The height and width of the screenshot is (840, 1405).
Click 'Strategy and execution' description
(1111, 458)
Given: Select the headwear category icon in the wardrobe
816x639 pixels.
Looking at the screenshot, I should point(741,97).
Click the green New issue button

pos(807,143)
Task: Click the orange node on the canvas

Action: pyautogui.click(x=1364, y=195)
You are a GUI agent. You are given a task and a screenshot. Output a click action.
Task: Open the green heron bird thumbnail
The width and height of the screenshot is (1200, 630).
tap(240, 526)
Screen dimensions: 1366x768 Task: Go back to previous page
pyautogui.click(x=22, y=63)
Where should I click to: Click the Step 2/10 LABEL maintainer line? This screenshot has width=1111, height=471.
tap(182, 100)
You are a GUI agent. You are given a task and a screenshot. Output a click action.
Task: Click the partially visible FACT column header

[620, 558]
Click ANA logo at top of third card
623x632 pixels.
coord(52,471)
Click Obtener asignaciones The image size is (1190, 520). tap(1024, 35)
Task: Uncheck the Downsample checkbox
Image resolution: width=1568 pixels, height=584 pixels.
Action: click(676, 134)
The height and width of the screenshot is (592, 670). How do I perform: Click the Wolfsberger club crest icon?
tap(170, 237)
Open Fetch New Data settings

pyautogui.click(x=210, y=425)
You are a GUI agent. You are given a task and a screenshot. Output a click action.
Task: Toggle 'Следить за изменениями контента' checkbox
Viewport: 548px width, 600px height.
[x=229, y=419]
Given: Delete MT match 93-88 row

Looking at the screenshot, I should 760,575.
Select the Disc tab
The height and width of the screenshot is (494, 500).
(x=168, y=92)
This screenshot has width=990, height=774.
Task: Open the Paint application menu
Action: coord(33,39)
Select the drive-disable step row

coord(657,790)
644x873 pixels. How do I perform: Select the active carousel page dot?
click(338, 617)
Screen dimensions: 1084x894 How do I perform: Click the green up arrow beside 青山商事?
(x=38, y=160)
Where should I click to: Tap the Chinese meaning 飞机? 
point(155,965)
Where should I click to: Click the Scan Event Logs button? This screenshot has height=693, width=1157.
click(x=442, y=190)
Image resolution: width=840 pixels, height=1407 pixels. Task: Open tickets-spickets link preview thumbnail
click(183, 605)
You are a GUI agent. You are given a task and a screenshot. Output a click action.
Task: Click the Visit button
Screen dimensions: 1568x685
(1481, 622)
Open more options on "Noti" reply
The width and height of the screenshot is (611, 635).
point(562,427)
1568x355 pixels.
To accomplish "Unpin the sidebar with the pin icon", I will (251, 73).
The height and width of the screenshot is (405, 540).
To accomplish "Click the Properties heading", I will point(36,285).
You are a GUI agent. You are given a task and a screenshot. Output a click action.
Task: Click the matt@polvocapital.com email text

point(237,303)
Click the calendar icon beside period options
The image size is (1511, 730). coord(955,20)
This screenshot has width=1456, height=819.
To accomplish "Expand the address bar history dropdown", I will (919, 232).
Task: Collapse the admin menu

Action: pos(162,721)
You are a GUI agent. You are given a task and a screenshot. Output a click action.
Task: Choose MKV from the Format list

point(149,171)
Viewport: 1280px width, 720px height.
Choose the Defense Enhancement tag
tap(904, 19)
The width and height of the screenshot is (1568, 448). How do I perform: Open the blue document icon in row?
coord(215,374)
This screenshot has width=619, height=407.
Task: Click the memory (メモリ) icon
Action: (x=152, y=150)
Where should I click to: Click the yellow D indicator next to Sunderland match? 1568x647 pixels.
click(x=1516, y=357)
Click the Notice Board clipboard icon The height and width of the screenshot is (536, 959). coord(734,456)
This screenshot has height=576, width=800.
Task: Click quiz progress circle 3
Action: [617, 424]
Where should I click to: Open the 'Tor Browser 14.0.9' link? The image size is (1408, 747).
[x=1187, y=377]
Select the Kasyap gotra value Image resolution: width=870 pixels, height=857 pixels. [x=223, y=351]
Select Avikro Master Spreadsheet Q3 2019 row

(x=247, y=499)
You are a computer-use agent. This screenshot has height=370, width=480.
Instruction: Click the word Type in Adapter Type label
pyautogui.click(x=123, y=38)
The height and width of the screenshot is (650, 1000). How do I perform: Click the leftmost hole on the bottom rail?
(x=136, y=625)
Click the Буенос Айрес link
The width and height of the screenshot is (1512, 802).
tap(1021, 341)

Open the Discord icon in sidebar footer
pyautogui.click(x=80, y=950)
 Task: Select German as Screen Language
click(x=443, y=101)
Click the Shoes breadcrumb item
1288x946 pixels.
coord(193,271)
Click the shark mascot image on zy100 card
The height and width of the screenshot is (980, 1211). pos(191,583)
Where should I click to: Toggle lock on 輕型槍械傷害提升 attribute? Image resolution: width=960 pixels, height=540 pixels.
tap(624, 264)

How to complete this task >>
Look for the string "checkbox" in the listing above and copy every line holding it.

Reply >>
Task: Uncheck the Downsample checkbox
Task: Toggle 'Следить за изменениями контента' checkbox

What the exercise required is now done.